In January, charge-off rates reached 5.48%, the highest level since December 2006, when a change in the consumer bankruptcy law caused charge-off rates to temporarily spike, according to information tracked by the Moody's Credit Card Indices. The January level is also slightly higher than the long-term average of 5.42%. Those rates, which are expected to rise throughout 2008, might rise to the upper limits of the rating agency's performance expectations by yearend, according to Moody's.
A noticeable trend is developing around the delinquency rate, which measures card balances more than 30 days past due. Delinquencies rose to 4.51%, up from its 3.91% level one year ago. That is the highest level in three and a half years, and continues a steady month-over-month climb that began seven months ago. It is also the highest that the delinquency rate has been since April 2004.

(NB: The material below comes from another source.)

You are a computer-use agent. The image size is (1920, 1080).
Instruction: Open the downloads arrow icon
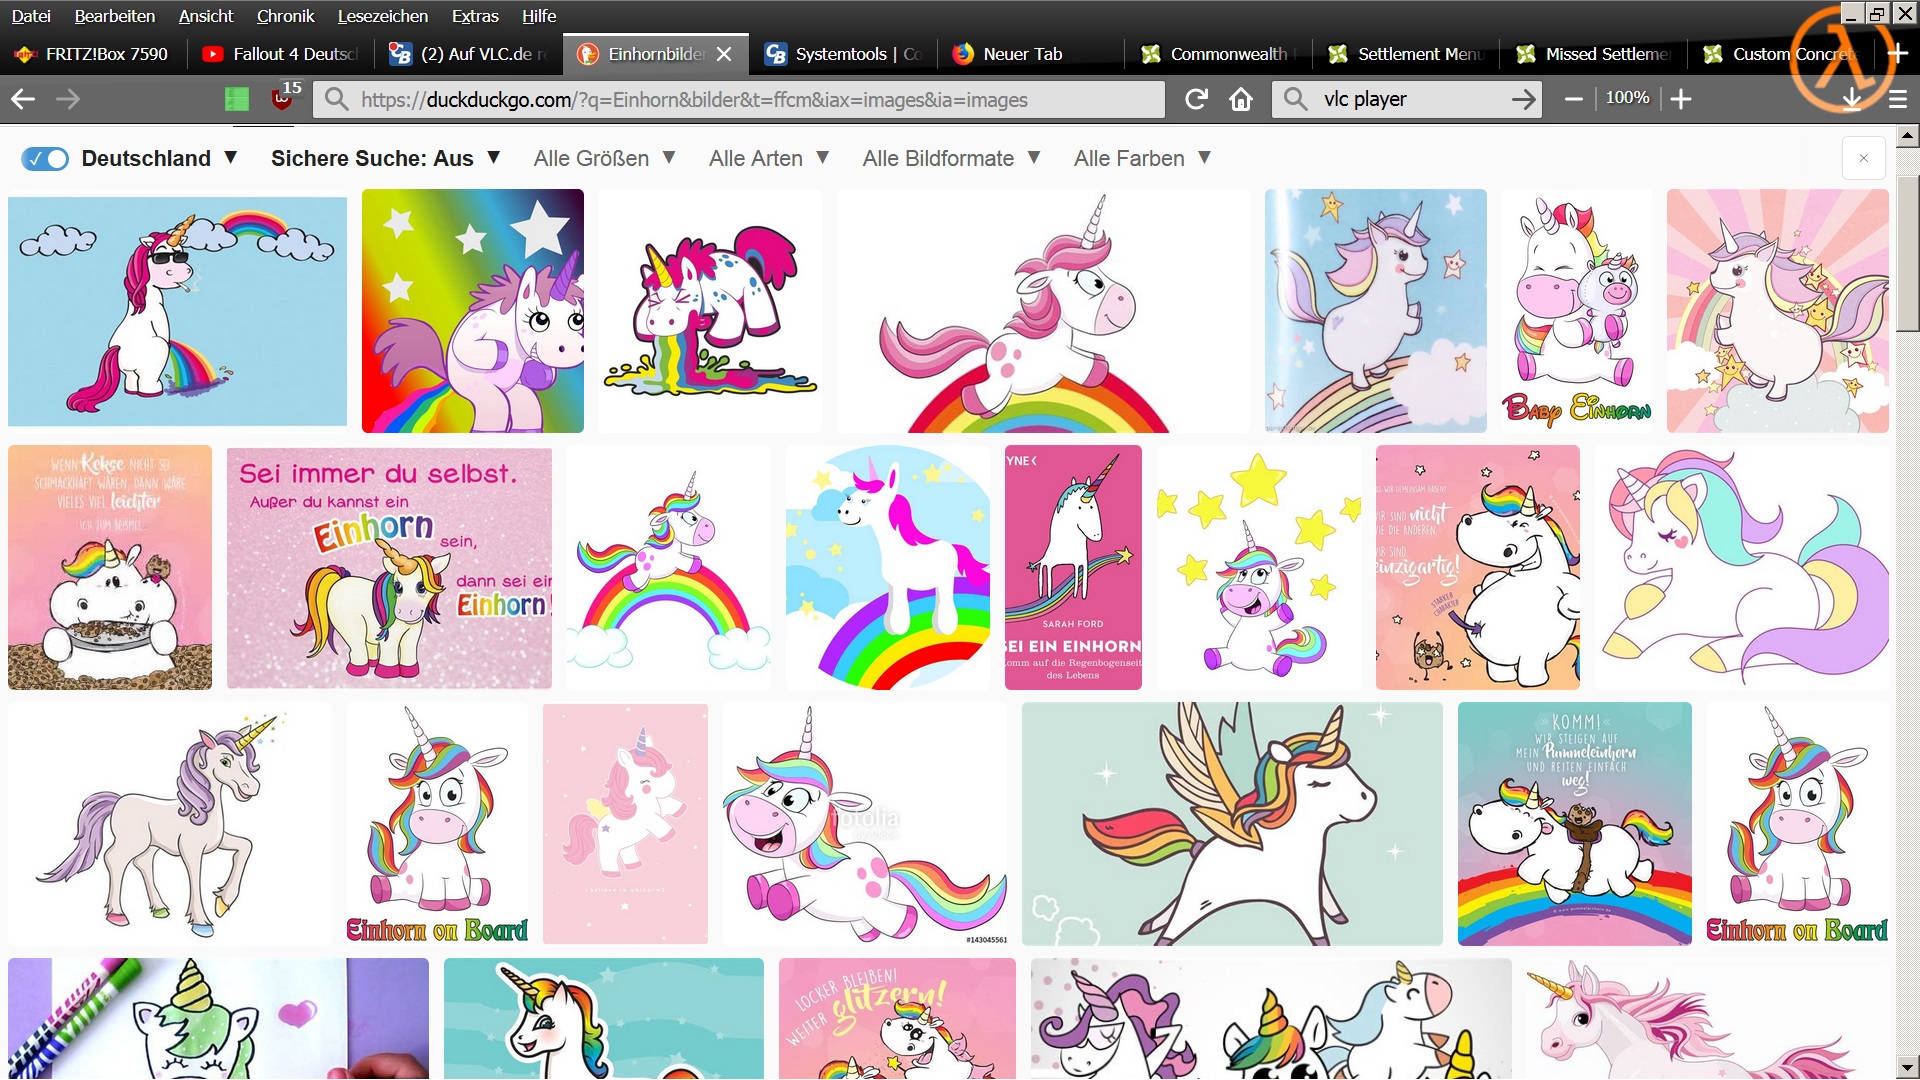[x=1852, y=99]
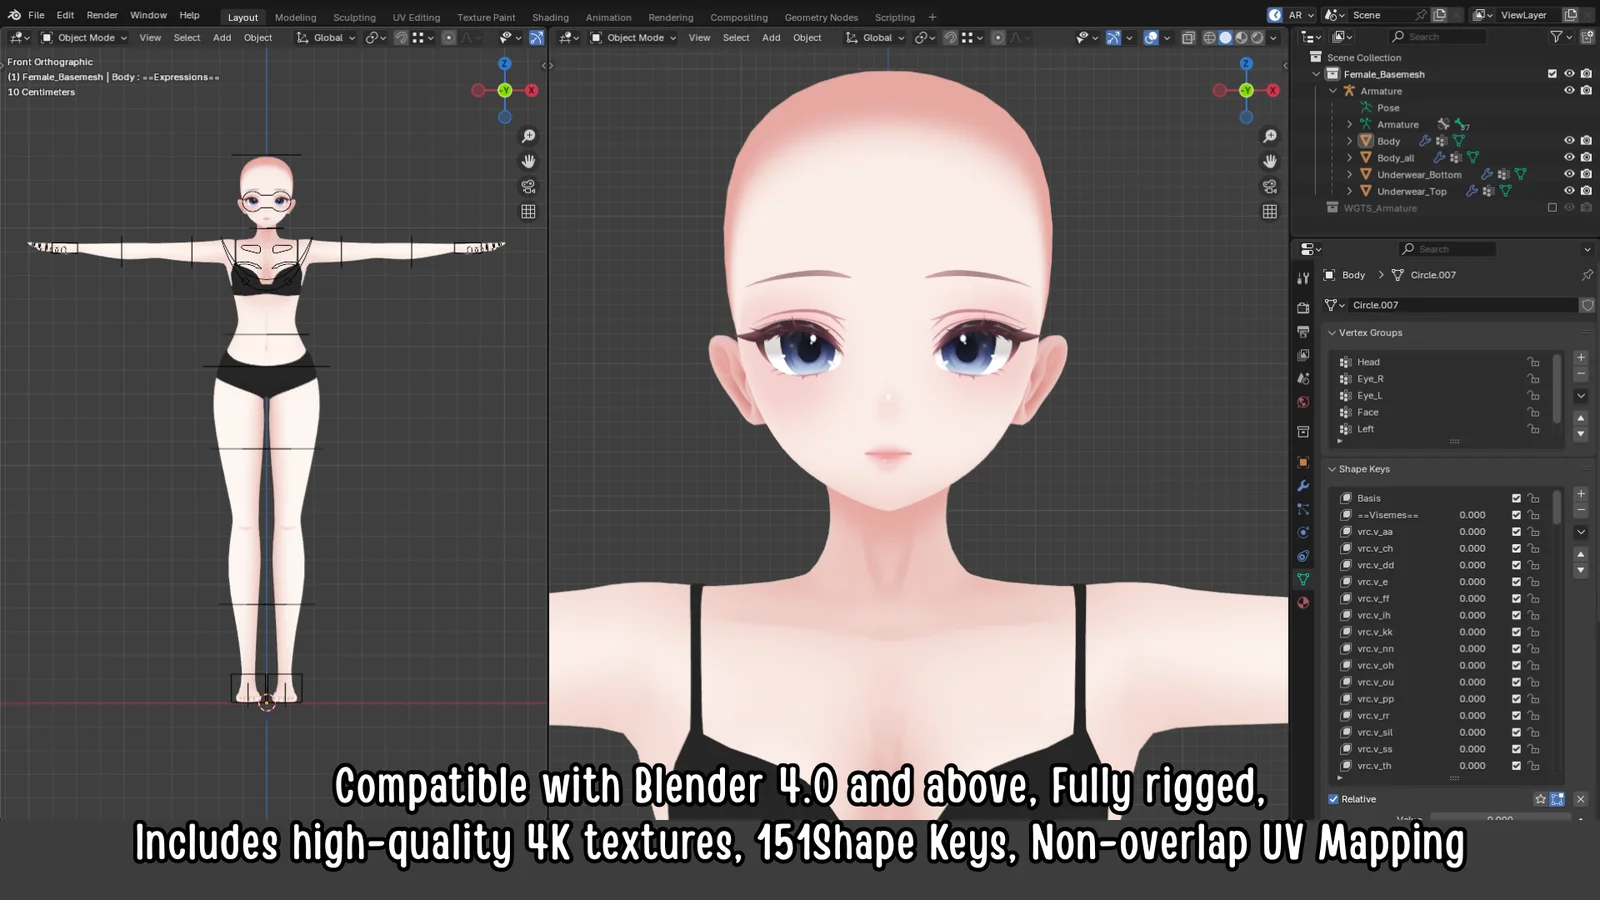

"With the charge-off and delinquency rate headed upwards, Moody's has a negative outlook for the U.S. credit card sector," according to a statement from the rating agency. Still, the company saw no immediate reason to take rating action on existing credit-card ABS transactions, mainly because fundamental differences in the credit underwriting standards, risk management, issuer credit strength and macroeconomic driver for credit cards have spared that sector the same downturn happening in the subprime MBS sector.
Not all the latest indicators are necessarily bad, at least in terms of yields on credit card revenues. The average yield on credit cards rose in January to 18.54%, up from 18.34% a year earlier, despite several cuts in the Prime Rate over the last several months. Why? Moody's thinks that card issuers might be exercising the discretion that they have to charge cardholders. Further, the presumed increase in late fees collected on the increasing proportion of delinquent borrowers might account for the increased average yield.
Likewise, excess spread - which reflects portfolio revenues after subtracting expenses such as coupon interest, servicing costs and charge-offs - remains robust by historical standards, coming in at 6.94% in January.
Also in January, cardholders paid back an average of 19.06% of their credit-card debts. The increase was somewhat expected, Moody's indicated, saying that it "was likely caused by a cooling off of the real estate market and, by extension, mortgage refinancing activity." Also, the payment rate remained high by historical standards.